Рут вдруг помрачнела.
— Ох, мадемуазель, про то мне и вспоминать не охота. Но вы правы. Дом у нас был в деревне. Может, и не из самых лучших, но теплый, добротный. И хозяйство опять же. А когда отец умер, дом Киприану должен был достаться. И дом, и участок возле дома, и еще поле капустное на другом конце деревни, где наш дядя жил, младший брат отца. А поле то у оврага было, на нём всегда урожаи плохие были. А дядюшка наш — репейник ему в зад! — предложил нам то поле ему продать. Мы и обрадовались — мы с Кипом на эти деньги лошадь хотели купить. Поехали бумаги подписывать в ближайший город. А ни я, ни брат грамоты совсем не разумеем. Понадеялись, что дядя — родной человек — не обманет.
Голос ее дрогнул, и она отвернулась, шмыгнула носом.
Я уже догадалась, что произошло. Сама после смерти папы оказалась такой же дурой. Только не дяде доверилась, а своему жениху.
— Кип подписал, где сказали, а потом оказалось, что он тем самым дом с основным участком дядюшке передал. И будто бы даже деньги получил за это. Только я вам поклясться могу, мадемуазель, что никаких денег от дяди мы и в руках не держали.
— Вам нужно было обратиться в суд!
Она горько усмехнулась:
— Да куда же нам со свиными рылами да в калачный ряд? Чтобы тяжбу начать, в суде денежку заплатить нужно было — целых пять серебряных монет. А у нас даже медяка тогда не было. Так и оказались мы на улице. И хорошо, что ваша матушка тогда как раз искала себе кого в услужение. И хотя ей дядюшка про Кипа немало дурного наговорил, она была женщиной умной и на его напраслину не повелась. А брат мой хороший, добрый. Доверчивый только как телок. Его же, как он наследства лишился, и невеста бросила. Дело уж к свадьбе шло. Но за безземельного недотепу Агата идти не захотела. Нет, я ее не осуждаю. Рыба ищет где глубже, а человек где лучше. Она за сына мельника потом замуж вышла. Ох, и утомила же я вас своей болтовней, барышня! Вы бы отдохнули еще. А как завтрак будет готов, я вас позову. А может, комнату вашей матушки поглядеть хотите? Там у нее красивых платьев много осталось. Если захотите, я вам их перешью. Она модницей была, каких поискать.
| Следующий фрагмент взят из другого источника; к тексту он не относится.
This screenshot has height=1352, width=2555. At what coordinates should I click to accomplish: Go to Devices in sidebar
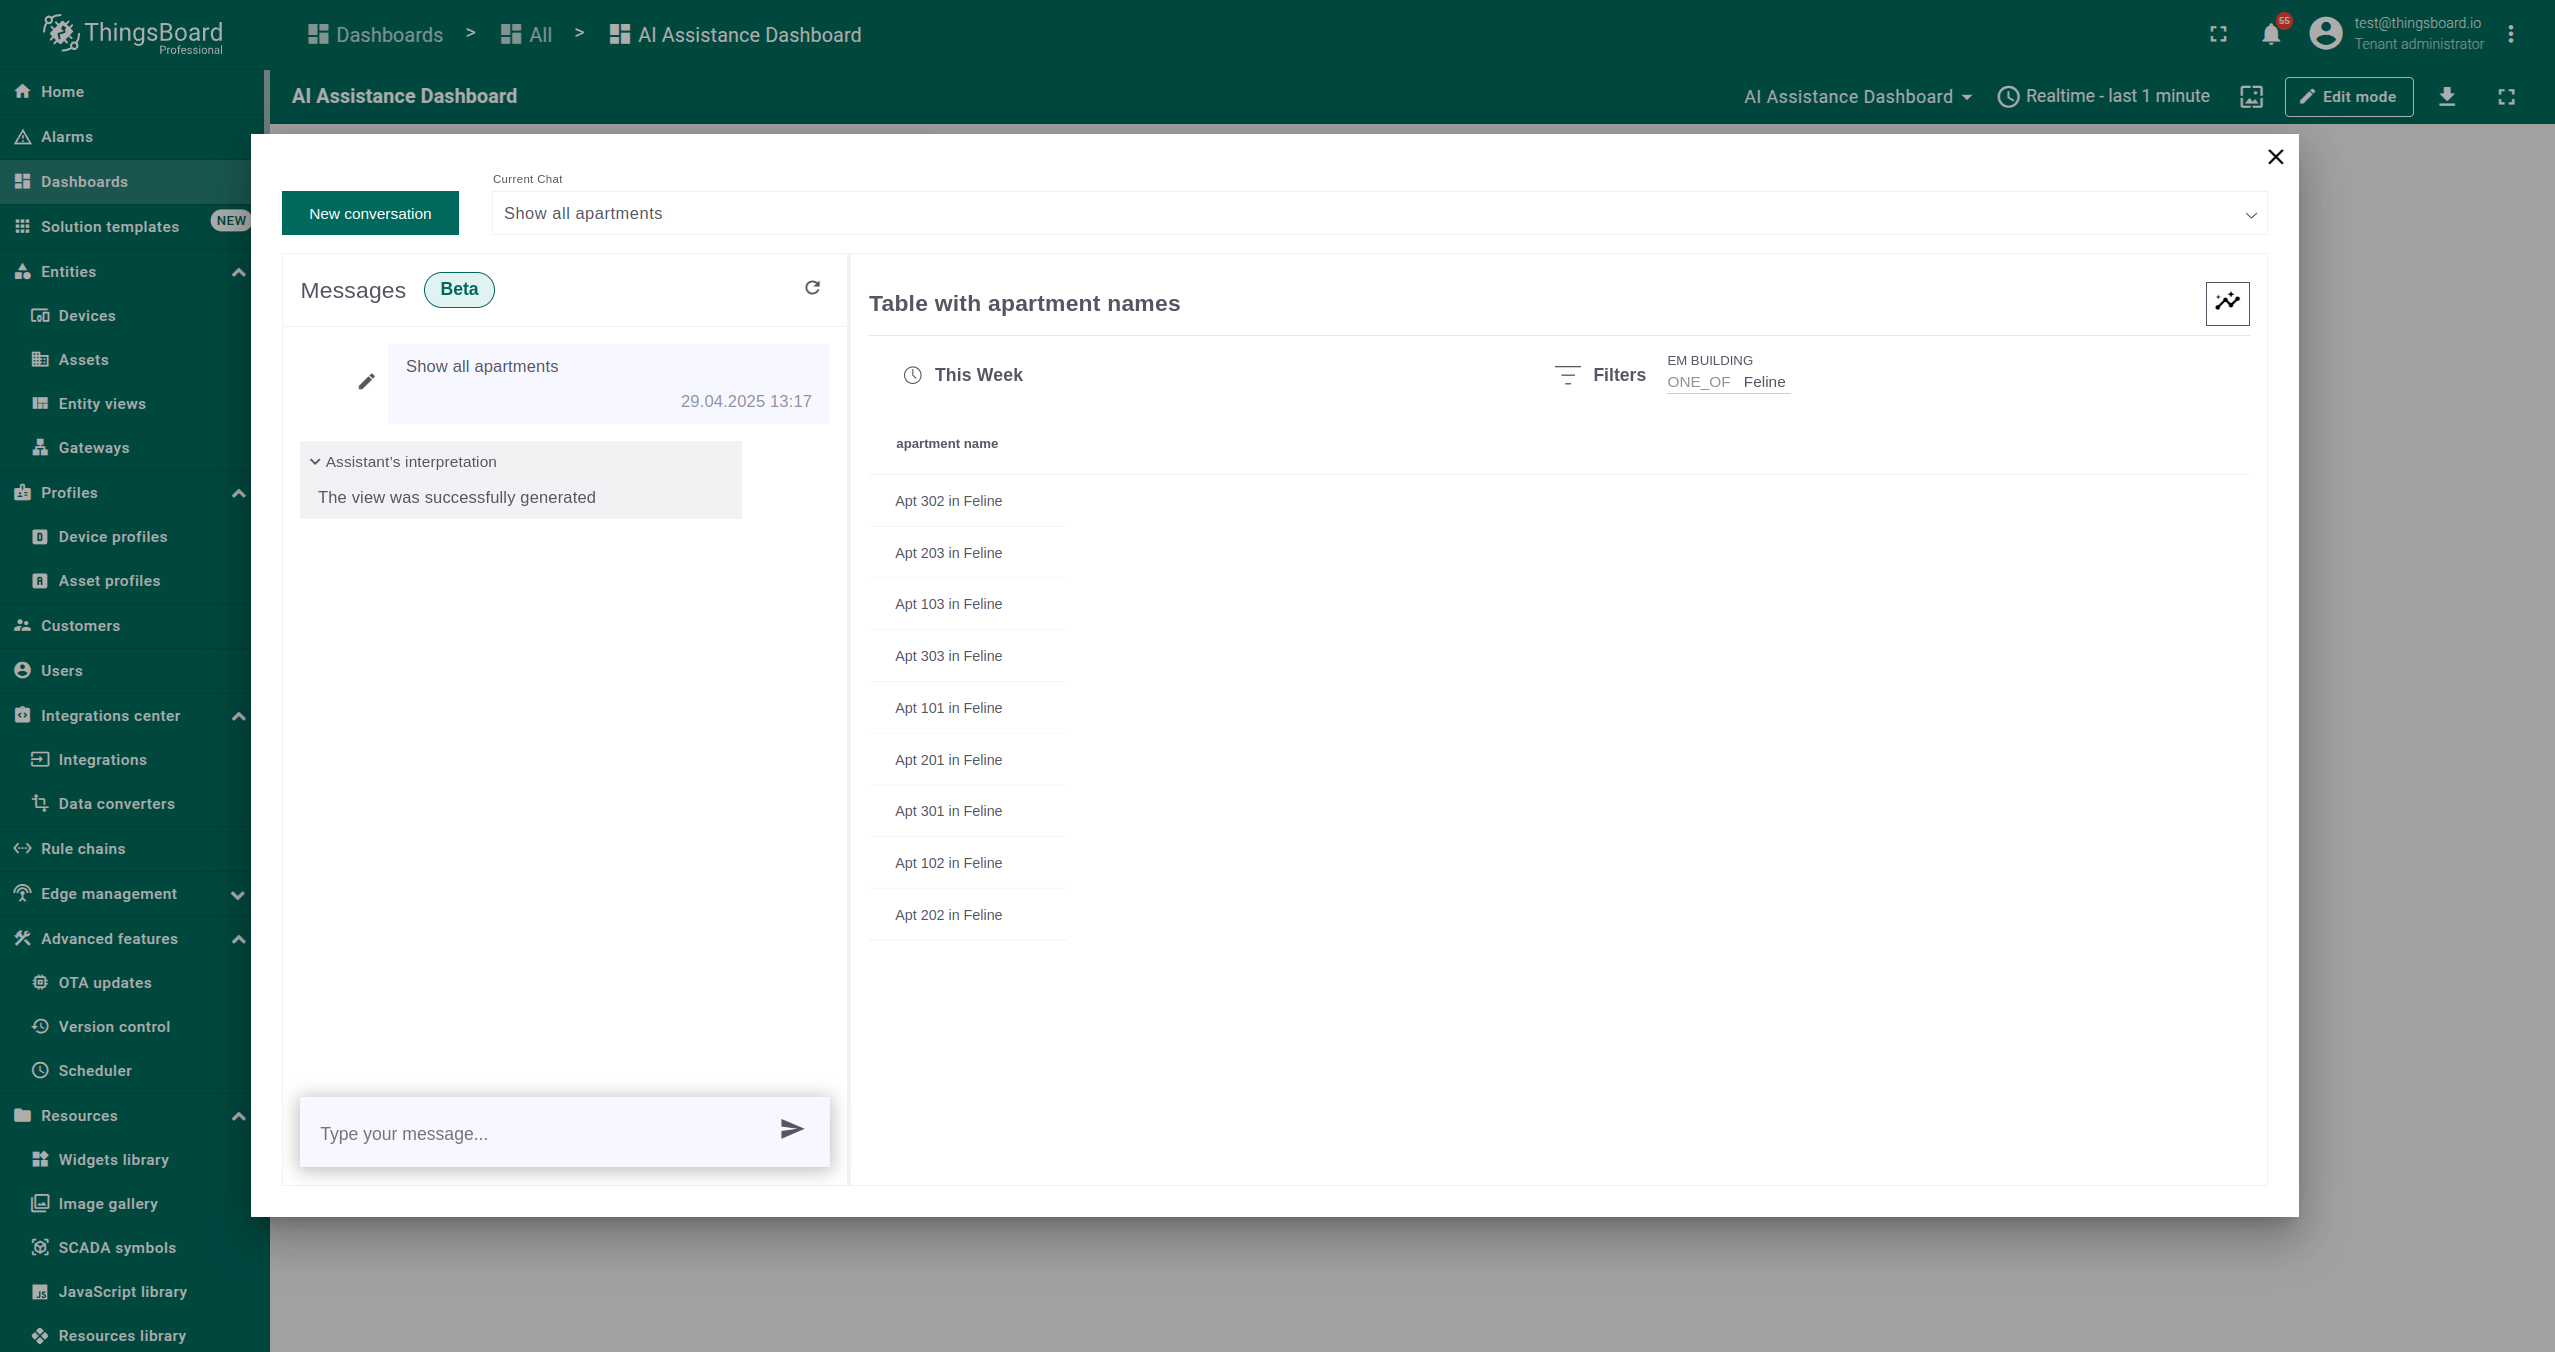87,316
Она показала мне комнату Констанции, и я переступила ее порог со смесью страха и любопытства.
Эта комната была больше и светлее, чем моя. На окне тут висели красивые шторы, а кровать была закинута явно дорогим парчовым покрывалом.
— Вот она, шкатулка-то, — указала Рут на стоявший на столе деревянный ларец. — Да только там, кроме бумаг, и нет ничего.
Она вернулась на кухню, а я открыла шкатулку. Документы матери интересовали меня сейчас ничуть не меньше, чем пропавшие драгоценности. Вот только я была не уверена, что смогу хоть что-то прочитать.
Я понимала то, что здесь говорилось, но умею ли я читать на этом языке?